Thursday, February 17, 2011
FITZGERALD, Ga. — At the end of the day in Fitzgerald, when shop owners hang up "closed" signs and the fierce heat fades, chickens come out of the shadows. They hop across Main Street. They scratch on lawns, with one ropy foot cocked in the air. Roosters, their wattles electric red, chase hens around azaleas.
It's been 30 years since wild chickens began roaming the town's streets, the unintended result of an experiment by the U.S. Fish and Wildlife Service. People learned to accommodate and even appreciate them: Traffic stops while rows of fluffy chicks cross to safety and hop up on the curb. "Love Dem Wild Chickens," reads a bumper sticker.
A government biologist named Gardiner Bump in the late 1960s asked to use a nearby fish hatchery to introduce an exotic bird to the Georgia forest — one that he thought might become a craze among hunters, like the runaway success of the ringneck pheasant, a bird from China that was propagated in North Dakota.
The bird in question was the Burmese red jungle fowl, native to central India. The ancient progenitor of all breeds of domestic chickens
Under the Raj in India, British colonial officers had considered them prime hunting birds. When flushed, they "blasted into the air with a flurry of wings," said I. Lehr Brisbin Jr., a professor of biology at the University of Georgia who is an authority on the bird.
The experiment, however, was disastrous. When released, the birds exploded into the air as expected — but they perished in the woods, and their chicks were gobbled up by raccoons and foxes.
By the mid-1970s, the results were so discouraging that employees killed the remaining birds, destroyed their eggs and shut the experiment down, said Frank Parrish, 74, who spent 30 years with the Georgia Department of Natural Resources.

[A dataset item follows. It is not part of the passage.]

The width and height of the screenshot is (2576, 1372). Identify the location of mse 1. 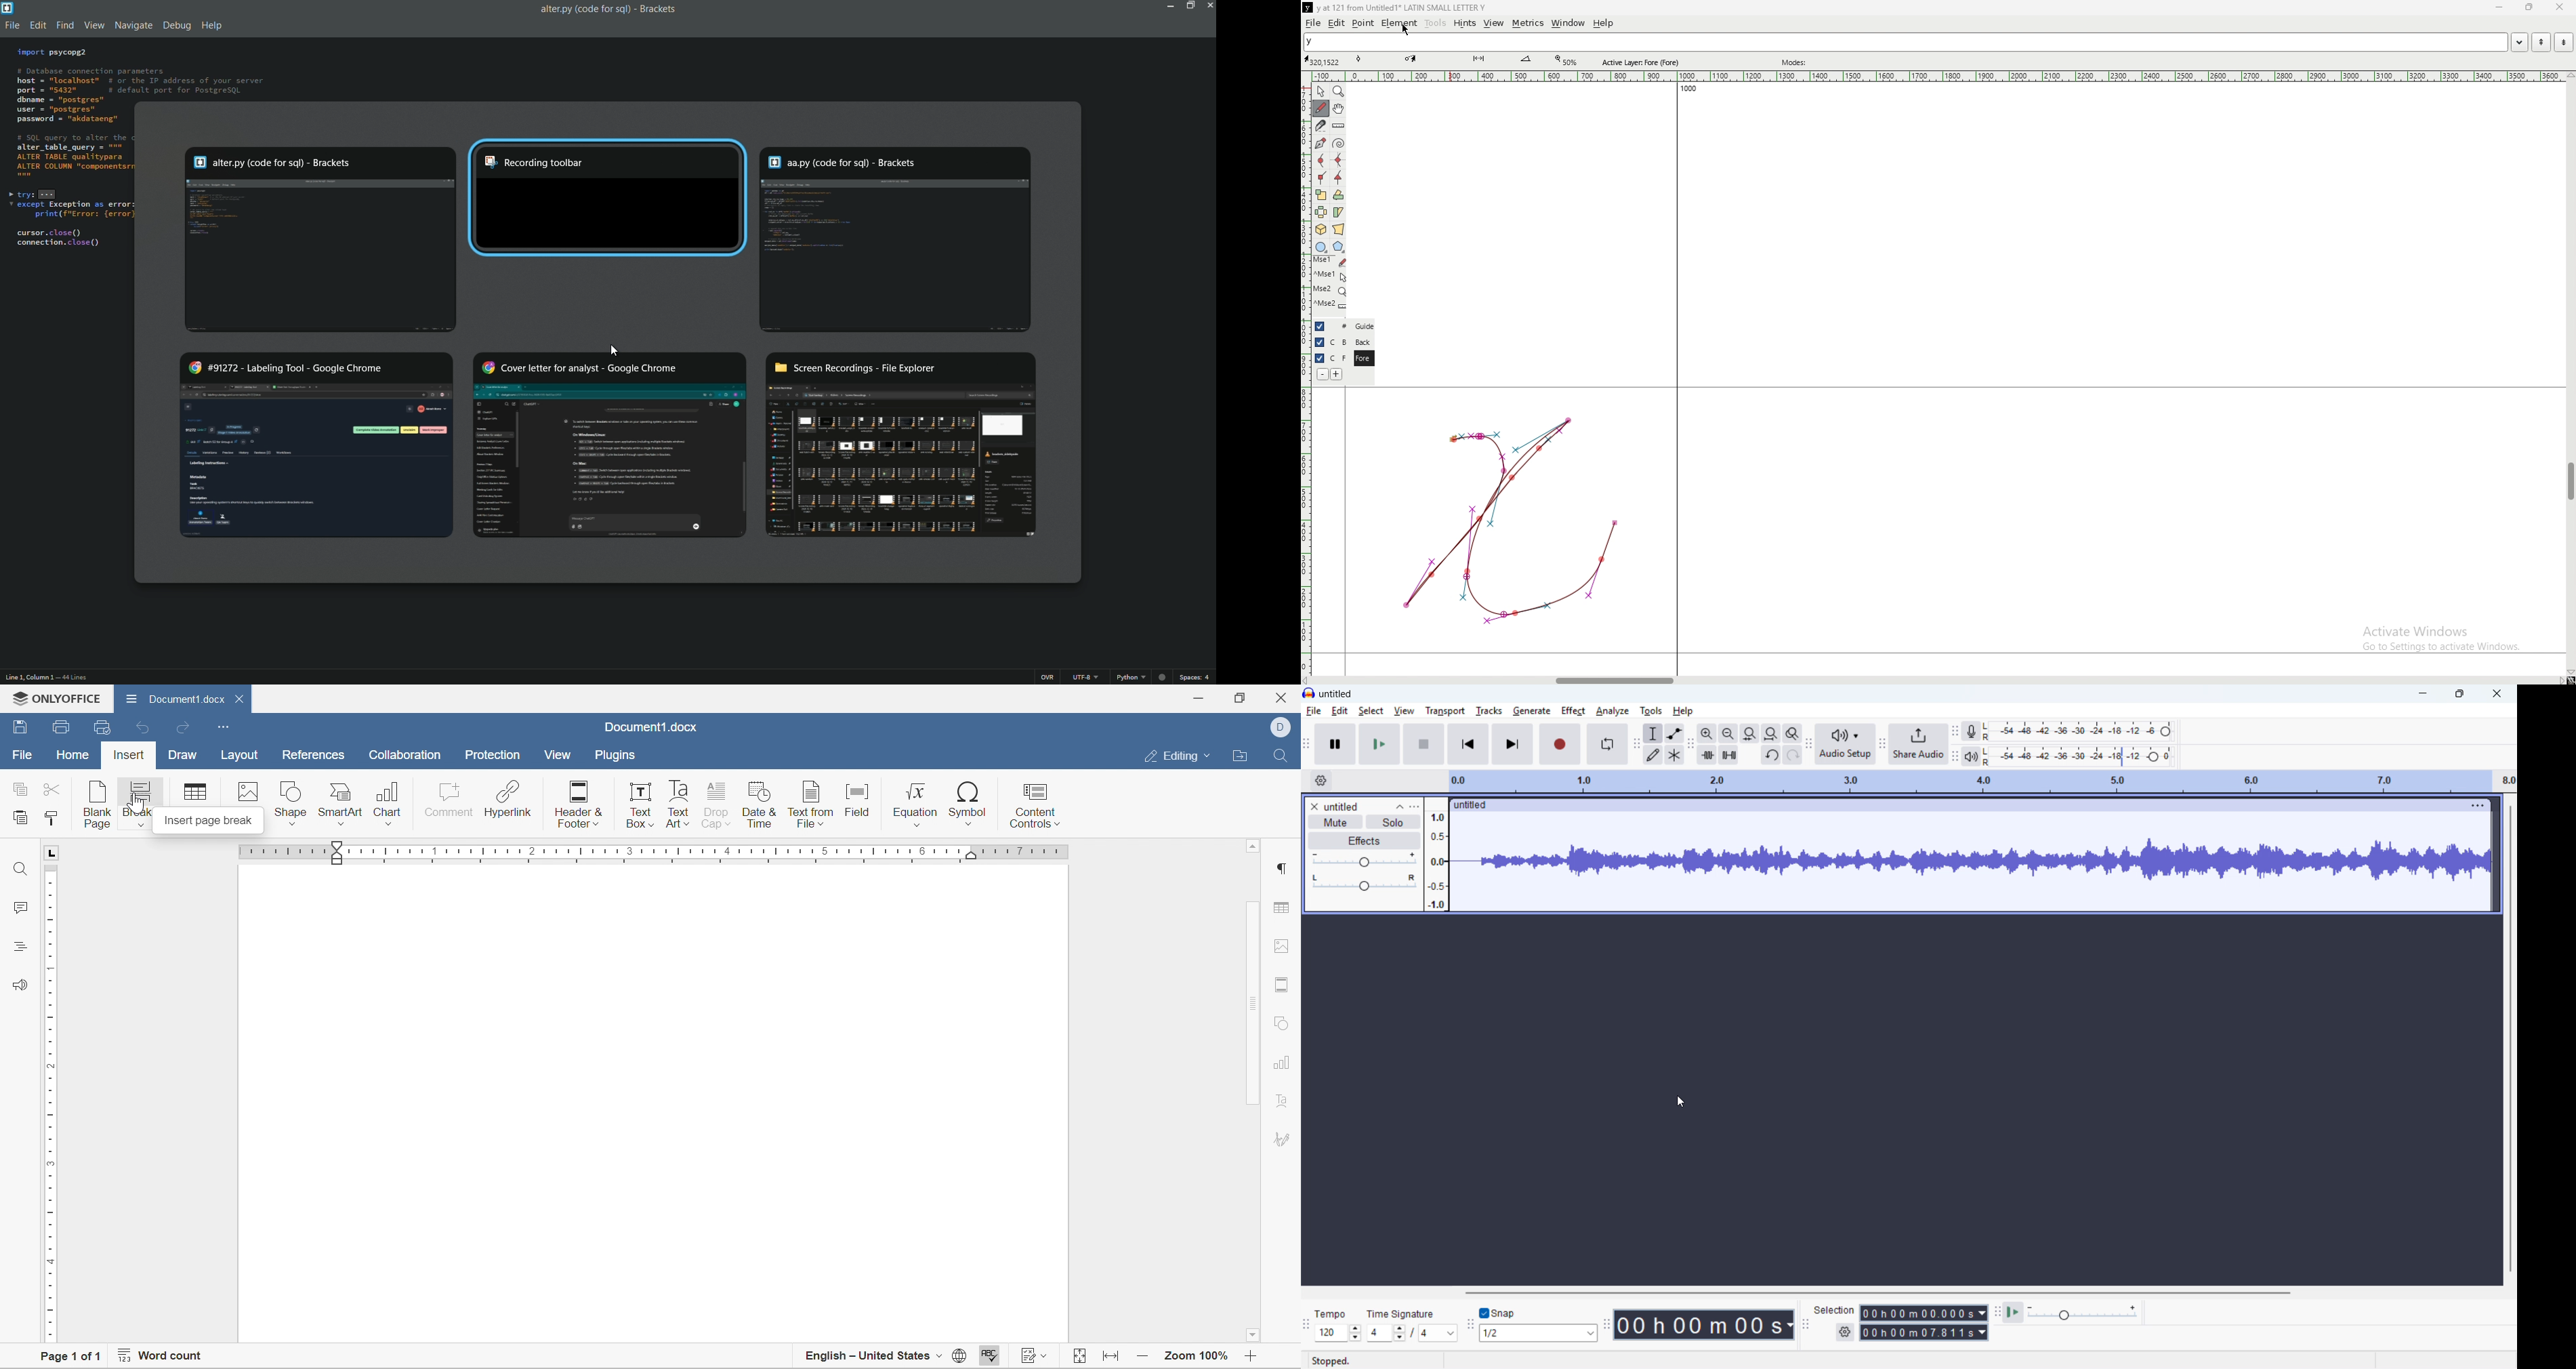
(1329, 261).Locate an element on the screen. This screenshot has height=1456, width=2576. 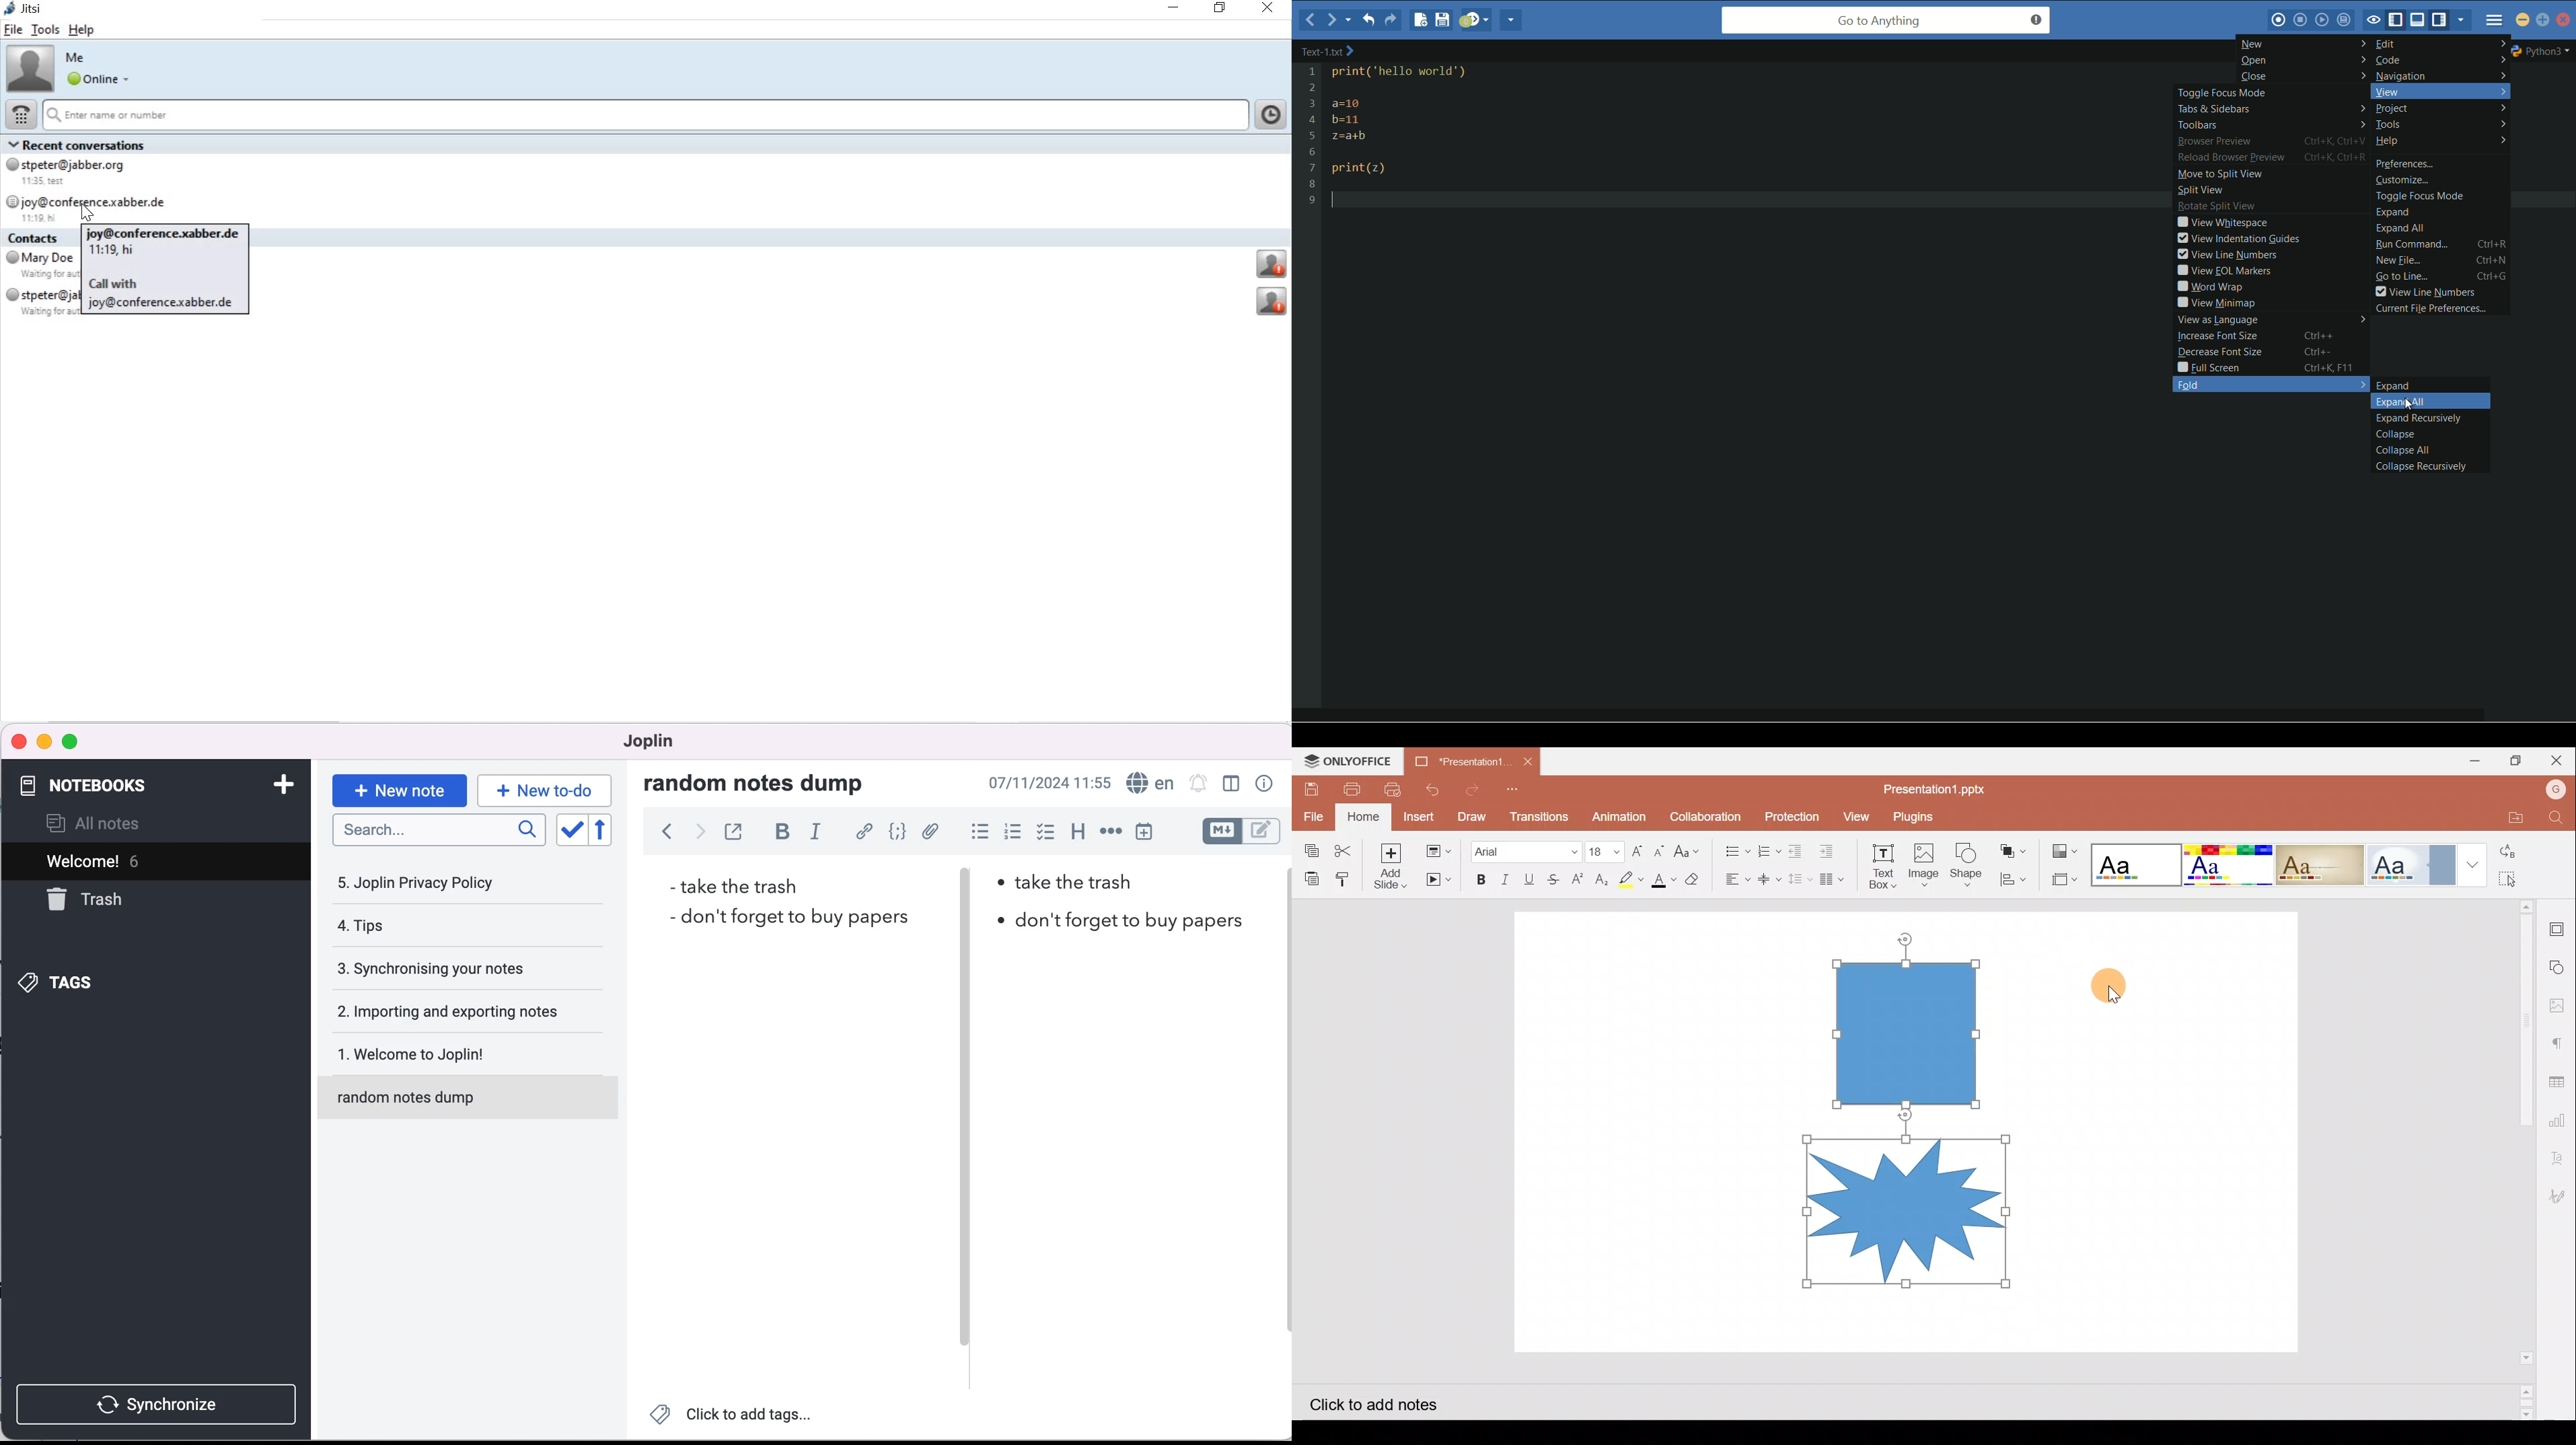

Not all the birds died — that much is clear. Parrish offers a commonly accepted explanation: A well-connected Fitzgerald man — whose name has remained a secret — persuaded the hatchery superintendent to give him a few jungle-fowl eggs, which he slipped under a bantam hen. The chicks bonded with their adoptive mother and went on to breed with bantams, and were allowed to roam free, Parrish said.
Descendants settled on the west side, among the stately houses of the city's leading families. They wake before dawn and spend the day hopping from one yard to another, scratching for bugs. They have little apparent fear of humans or other animals.
That is the story of the wild chickens of Georgia. This was a article in 2004 and if they still roam in spite of efforts to rid the town of them I know not.